The Zukunftspakt Verwaltung (link) represents a massive change in the framework for public administration, which leads to an enormous need for adaptation of structures and processes. What role should CityLAB play in this context?
CityLAB also hosts a government laboratory in which we want to try out new solutions. In daily life, our administrative staff experience digitalisation outside of the office, routinely use digital tools, and handle their private correspondence practically without paper. But when they come to the office, they engage in processes that have not changed in decades. Digitalisation hardly plays a role.
Many of those in administrative jobs understand that this must change and they are ready for change. But Berlin’s administration cannot organise change processes like the start-up scene can, where there is a significant tolerance for mistakes and failure. This is different in the administration, which is designed to work error-free. That is why they are fundamentally cautious, even change averse.
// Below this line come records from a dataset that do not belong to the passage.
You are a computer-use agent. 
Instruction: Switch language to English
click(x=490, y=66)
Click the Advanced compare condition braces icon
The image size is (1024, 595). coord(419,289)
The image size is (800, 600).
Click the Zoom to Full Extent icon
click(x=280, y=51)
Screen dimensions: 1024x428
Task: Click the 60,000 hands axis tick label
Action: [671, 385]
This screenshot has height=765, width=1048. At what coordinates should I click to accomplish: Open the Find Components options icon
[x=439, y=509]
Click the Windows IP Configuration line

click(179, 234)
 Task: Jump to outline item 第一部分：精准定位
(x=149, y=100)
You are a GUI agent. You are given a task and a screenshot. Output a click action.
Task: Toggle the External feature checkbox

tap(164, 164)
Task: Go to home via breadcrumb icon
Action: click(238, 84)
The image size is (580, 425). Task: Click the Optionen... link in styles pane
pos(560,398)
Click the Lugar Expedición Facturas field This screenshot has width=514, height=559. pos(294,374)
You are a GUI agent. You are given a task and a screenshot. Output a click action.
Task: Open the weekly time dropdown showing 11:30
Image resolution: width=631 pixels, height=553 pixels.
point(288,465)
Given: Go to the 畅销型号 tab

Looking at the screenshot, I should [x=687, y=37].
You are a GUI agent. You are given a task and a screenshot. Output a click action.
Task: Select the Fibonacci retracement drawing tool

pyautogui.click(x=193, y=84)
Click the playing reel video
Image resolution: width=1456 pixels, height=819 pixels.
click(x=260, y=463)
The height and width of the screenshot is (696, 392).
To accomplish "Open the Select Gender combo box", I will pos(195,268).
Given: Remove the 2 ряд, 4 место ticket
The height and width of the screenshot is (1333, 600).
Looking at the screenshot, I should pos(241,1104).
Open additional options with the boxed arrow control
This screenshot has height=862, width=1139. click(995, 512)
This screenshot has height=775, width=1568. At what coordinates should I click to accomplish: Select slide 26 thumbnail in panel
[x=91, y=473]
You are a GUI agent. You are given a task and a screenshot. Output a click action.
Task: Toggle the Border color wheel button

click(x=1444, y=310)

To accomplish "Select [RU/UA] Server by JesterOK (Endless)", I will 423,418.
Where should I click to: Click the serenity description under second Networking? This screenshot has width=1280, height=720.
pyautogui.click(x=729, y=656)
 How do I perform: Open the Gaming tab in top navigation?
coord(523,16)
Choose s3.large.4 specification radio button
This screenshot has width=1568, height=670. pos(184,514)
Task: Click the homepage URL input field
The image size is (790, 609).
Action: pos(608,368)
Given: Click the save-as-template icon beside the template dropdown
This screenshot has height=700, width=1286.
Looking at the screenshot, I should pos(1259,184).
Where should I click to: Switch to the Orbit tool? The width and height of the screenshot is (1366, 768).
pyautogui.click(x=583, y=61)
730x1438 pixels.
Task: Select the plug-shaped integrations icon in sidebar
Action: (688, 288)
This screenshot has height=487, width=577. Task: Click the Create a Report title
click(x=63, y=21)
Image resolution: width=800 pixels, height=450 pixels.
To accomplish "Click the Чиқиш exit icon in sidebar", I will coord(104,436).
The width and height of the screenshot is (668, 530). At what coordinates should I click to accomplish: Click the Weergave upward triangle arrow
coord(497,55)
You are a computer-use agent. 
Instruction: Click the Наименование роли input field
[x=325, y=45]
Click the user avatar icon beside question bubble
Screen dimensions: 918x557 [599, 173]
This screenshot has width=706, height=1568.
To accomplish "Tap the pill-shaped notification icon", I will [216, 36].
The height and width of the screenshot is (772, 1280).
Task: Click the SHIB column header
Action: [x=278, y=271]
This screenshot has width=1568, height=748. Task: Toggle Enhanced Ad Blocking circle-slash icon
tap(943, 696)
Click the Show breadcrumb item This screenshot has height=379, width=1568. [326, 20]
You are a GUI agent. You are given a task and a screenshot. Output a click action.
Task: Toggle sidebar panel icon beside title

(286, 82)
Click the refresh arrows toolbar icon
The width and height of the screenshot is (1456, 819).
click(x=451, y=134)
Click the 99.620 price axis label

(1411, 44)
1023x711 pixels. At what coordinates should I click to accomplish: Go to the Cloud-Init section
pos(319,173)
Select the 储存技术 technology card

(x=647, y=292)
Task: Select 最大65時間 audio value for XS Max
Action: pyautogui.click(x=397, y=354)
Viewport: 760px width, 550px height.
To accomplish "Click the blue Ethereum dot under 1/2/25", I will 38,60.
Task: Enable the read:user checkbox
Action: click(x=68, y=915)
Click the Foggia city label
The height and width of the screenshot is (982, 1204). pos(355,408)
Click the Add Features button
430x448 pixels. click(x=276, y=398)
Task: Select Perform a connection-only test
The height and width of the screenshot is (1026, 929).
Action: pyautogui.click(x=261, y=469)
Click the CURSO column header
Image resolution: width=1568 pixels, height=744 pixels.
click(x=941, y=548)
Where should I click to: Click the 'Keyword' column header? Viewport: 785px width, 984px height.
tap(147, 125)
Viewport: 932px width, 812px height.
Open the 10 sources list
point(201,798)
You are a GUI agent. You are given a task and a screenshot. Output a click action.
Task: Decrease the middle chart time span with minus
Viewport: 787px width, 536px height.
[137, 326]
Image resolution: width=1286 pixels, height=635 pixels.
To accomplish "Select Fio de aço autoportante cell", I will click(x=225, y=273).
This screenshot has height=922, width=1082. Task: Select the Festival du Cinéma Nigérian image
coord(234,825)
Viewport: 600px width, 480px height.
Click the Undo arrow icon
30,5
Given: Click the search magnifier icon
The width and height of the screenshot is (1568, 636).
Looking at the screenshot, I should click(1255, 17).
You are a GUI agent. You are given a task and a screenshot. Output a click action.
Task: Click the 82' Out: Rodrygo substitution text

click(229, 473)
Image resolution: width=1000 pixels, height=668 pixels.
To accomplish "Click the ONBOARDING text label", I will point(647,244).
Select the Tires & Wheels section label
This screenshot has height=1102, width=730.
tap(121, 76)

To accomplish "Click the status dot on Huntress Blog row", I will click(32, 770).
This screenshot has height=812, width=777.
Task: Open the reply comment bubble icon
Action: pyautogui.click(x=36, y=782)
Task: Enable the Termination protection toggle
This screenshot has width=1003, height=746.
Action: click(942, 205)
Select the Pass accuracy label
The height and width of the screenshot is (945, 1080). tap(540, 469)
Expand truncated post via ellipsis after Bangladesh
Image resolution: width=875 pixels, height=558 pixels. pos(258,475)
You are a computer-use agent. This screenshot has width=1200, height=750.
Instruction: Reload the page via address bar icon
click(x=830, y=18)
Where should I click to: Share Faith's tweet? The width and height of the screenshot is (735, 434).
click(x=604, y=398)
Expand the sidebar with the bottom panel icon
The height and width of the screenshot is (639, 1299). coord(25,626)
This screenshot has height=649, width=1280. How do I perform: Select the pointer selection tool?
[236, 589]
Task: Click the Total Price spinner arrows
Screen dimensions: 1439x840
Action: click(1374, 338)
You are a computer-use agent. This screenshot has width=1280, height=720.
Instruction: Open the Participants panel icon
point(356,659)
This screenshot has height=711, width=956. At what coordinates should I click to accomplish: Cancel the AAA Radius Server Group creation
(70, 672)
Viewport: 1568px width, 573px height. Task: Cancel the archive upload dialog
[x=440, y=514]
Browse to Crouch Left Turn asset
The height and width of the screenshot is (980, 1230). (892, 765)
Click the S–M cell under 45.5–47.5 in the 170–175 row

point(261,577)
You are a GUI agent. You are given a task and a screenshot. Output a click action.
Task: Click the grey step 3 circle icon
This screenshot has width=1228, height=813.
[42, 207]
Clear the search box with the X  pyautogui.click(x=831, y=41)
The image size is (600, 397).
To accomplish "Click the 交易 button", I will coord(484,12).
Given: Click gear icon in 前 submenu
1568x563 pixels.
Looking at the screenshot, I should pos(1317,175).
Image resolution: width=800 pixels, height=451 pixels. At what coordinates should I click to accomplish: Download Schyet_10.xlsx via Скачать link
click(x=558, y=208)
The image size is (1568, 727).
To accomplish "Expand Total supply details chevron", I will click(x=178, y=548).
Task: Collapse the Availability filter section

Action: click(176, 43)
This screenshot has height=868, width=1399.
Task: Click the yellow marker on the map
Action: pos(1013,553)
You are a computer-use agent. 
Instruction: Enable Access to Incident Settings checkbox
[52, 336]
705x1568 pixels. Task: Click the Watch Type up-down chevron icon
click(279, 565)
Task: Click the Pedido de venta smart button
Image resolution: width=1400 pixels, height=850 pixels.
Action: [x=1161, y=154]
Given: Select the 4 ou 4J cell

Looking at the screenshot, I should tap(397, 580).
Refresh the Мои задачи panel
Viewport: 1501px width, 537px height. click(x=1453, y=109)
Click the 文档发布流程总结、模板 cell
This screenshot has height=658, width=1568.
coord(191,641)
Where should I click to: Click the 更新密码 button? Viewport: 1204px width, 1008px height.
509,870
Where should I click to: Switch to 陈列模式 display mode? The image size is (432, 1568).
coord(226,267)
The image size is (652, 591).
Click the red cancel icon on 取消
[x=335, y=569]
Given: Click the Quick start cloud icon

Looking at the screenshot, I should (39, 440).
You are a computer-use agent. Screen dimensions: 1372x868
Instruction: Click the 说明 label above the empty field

With CityLAB, the Berlin administration has a protected space in which it can dare to question existing processes, contribute its own ideas and consult experts for implementation. I would like to see CityLAB become a hub where we can envision the fundamental transition to a digital administration of the future.
The CityLAB also enables exchange with start-ups and citizens. But what is important to me is that proposed ideas will not be subjected to advance discussion and assessment. In our LAB, failure will be viewed and welcomed as part of the development process. When interesting ideas are created, I can also imagine having supplementary financing available for prototype designs and practical tests. Of course, after developing concepts for specific changes in the LAB, the next step would be to test how they work within a quantifiable framework in practice.